Monday, November 23, 2009

Error detection with pattern matching

Scala's pattern matching is one of the most powerful features in the language. It not only helps write concise and very readable code, but also helps prevent trivial errors.

Let's say you want to save a line or two of code when comparing for some empty data structure like a List. You decide to use comparison for equality:


val items = Nil
if (items == Nil) println("No items")


Then you decide to refactor and turn the items collection into a Set. The Scala compiler is clever and should give you a warning, right? Well, not quite:


val items = Set()
if (items == Nil) println("No items")


This results in nothing printed, as the expression evaluates to false. Of course, given the types it's perfectly clear at compile-time that this will never be true. Can't the compiler give you a hint? Indeed, it will if you use pattern matching:


items match {
case Nil => println("No items")
case _ =>
}


This will result in the following error message:


error: pattern type is incompatible with expected type;
found : object Nil
required: scala.collection.immutable.Set[Nothing]
case Nil => println("No items")
^


The examples are contrived (unparameterized Nil and Set?), but you get the point. Yes, Nil can never be a value of the Set type. You might think this is fairly obvious, but pattern matching can be a life saver when implicit conversions are involved. Consider this:


"heh".reverse == "heh"


What does this evaluate to? This should be obvious, right? But the value is false! If you used pattern matching, you would easily see why:


"heh".reverse match {
case "heh" => "obvious?"
}


This will make the compiler very nervous, and this is the reason why:


error: type mismatch;
found : java.lang.String("heh")
required: scala.runtime.RichString
case "heh" => "obvious?"
^


So reverse converts the String to the wrapper RichString, which is not the same type as String.

I have had similar problems detecting a bug where I was checking for equality with None a variable which was of type net.liftweb.common.Box (a type very similar conceptually to Scala's built-in Option).

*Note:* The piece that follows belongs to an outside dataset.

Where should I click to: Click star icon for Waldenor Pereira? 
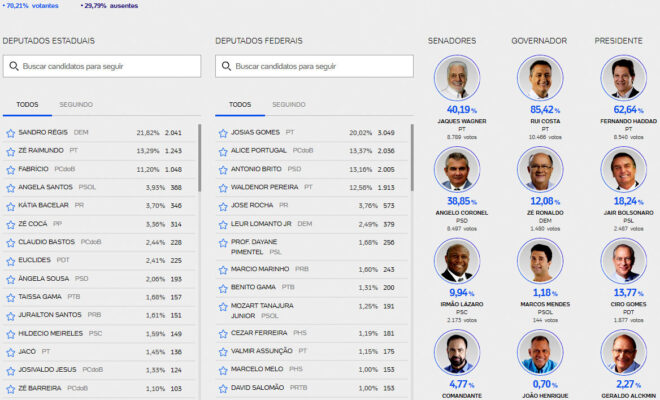coord(223,187)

This made me adopt a general rule to prefer pattern matching rather than equality comparison. The bugs it catches are sometimes subtle and hard to see, and that's exactly what Scala's rich static type checker tries to avoid. Use it to your advantage.

Since we're talking about bugs caught by pattern matching, there's one subtle bug, which is often (though not always) caught by the compiler (another contrived example follows):


val items = Set()
Set() match {
case items => println("empty")
case _ => println("full")
}


This will result in an error, which looks a little bit unusual to the newbie:


error: unreachable code
case _ => println("full")
^


This error is usually crying out loud: hey, you're inadvertently using variable binding instead of constant matching! The newly bound variable items shadows the existing variable with the same name and all other cases after it will never match.

One way to fix it is to use backticks to prevent the name to be bound to a new variable:


Set() match {
case `items` => println("empty")
case _ => println("full")
}


As a rule of thumb it is advised to use CapitalLetters for case classes and constants which you intend to pattern match.

This error wouldn't have occurred if you used equality comparison in the first place, but even in mildly complex cases pattern matching trumps plain equality checking in readability and detecting errors. Apparently, there are cases where pattern matching fails (for instance, matching structural types), so there's still no reason to deprecate good old "==". But there are many more errors, which pattern matching catches, like checking if the match is exhaustive. So there's no point in saving a couple of characters but lose the type safety you expect from Scala.

Wednesday, November 4, 2009

Embedded Scala interpreter

The Scala interpreter is proof that a statically typed language can have features most people only expect from a dynamically-typed language. One of the cool uses of an interpreter is embedding it within your application. This allows you to conveniently experiment with Scala and probably even interact with object instances in your running system. I won't explain how the interpreter works here, but I will try to show you a simple way of embedding the interpreter.

As it usually happens, someone beat me to it. Josh Suereth explains in great detail how to embed an interpreter, but he has done so many customizations that his solution would probably fit on several pages.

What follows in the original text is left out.